Exercise details: Which lines in the entries below contain the word "This"? Report each of those lines in full.

Dataset content:

· · · ·

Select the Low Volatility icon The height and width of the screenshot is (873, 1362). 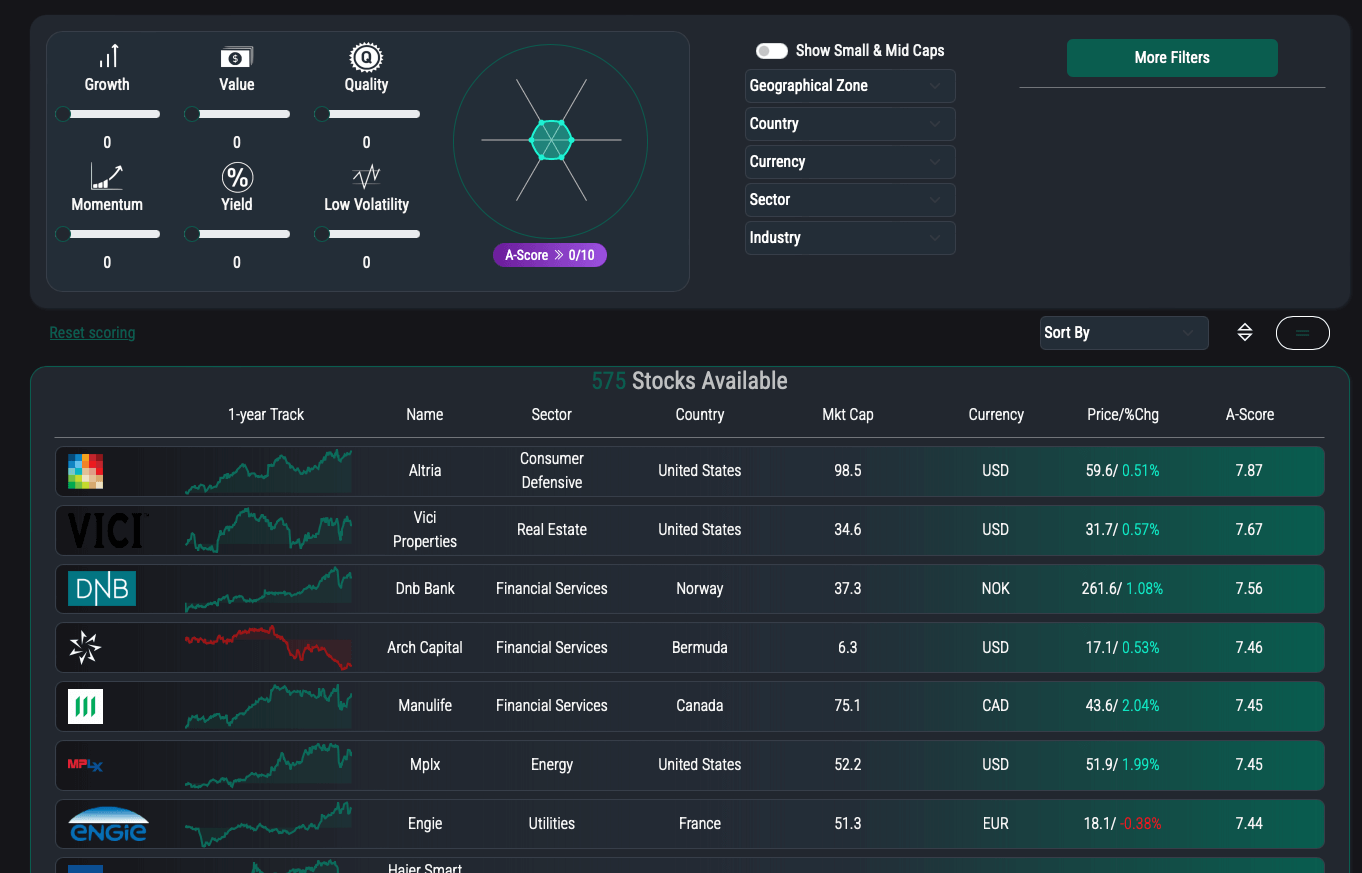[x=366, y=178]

· · · ·

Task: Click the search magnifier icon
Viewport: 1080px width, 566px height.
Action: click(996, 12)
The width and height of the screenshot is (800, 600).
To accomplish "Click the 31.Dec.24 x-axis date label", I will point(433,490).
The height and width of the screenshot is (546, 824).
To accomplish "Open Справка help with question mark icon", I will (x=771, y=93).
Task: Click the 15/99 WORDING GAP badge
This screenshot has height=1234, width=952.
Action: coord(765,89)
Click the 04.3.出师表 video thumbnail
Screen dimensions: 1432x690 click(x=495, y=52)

· · · ·

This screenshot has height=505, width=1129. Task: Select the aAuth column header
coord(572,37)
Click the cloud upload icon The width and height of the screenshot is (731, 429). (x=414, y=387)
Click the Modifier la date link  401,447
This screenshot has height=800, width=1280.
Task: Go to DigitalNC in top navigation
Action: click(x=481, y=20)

· · · ·

Response:
This screenshot has height=1234, width=952.
This screenshot has height=505, width=1129. Task: Select the aAuth column header
This screenshot has height=800, width=1280.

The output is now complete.